Dissolved municipality in Saitama prefecture, Japan

Ōmiya (大宮市, Ōmiya-shi) was a city located in Saitama Prefecture, Japan.

On May 1, 2001, Ōmiya was merged with the cities of Urawa and Yono to create the city of Saitama.

Since April 1, 2003, the area of former Ōmiya City has been divided into 4 wards: Kita-ku, Minuma-ku, Nishi-ku, and Ōmiya-ku of Saitama City.

==History==

===Origin and pre-modern history===
Ōmiya is an indigenous Japanese language word which can be decomposed to Ō (大, kun'yomi (Japanese reading) おお: large, great) and miya (宮, kun'yomi み-や: noble or holy - house; palace or shrine) after the Hikawa Shrine.

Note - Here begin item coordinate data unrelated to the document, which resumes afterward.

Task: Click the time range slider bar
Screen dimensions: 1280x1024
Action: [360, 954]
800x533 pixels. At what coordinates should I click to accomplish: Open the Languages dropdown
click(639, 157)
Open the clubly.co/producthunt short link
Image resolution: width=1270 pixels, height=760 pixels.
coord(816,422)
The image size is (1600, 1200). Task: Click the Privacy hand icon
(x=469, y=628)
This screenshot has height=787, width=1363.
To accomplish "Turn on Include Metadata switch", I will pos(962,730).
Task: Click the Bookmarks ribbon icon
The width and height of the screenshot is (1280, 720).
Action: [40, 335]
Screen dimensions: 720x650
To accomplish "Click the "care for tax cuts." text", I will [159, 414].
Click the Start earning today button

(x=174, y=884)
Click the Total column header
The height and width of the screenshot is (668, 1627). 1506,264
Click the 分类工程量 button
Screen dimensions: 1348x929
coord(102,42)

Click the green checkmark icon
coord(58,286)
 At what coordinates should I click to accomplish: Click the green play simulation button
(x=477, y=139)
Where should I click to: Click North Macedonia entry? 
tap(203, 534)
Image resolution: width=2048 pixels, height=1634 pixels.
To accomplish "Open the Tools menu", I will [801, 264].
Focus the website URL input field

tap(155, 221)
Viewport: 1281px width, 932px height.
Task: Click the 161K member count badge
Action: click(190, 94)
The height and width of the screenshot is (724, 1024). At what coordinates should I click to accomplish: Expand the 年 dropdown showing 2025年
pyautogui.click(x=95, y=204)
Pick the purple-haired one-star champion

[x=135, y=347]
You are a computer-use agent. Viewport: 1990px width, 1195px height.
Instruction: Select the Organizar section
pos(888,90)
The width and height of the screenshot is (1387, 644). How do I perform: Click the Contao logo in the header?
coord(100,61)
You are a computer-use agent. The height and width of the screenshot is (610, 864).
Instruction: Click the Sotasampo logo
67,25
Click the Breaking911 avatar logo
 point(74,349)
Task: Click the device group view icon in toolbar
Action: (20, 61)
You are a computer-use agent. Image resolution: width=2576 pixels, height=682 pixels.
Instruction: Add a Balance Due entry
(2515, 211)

The town was on the Nakasendō, a main national road in the feudal Edo period and the predecessor to a part of National Highway Route 17, and the Takasaki Line.

===Modern Ōmiya===
- On April 1, 1899, the town of Ōmiya as a modern municipality was founded.
- After the 1923 Great Kantō earthquake, bonsai nurseries relocated from Tokyo and formed the bonsai village.
- In 1940, Ōmiya became a city after several surrounding village annexations/mergers.

===Saitama City era===
- On May 1, 2001, Ōmiya was merged with the cities of Urawa and Yono to create the new capital city of Saitama.
- On April 1, 2003, when Saitama became a designated city, the former area of Ōmiya City has been divided into 4 wards: Kita-ku, Minuma-ku, Nishi-ku and Ōmiya-ku.

==Education==

A North Korean school, Saitama Korean Elementary and Middle School (埼玉朝鮮初中級学校), was previously in the City of Ōmiya.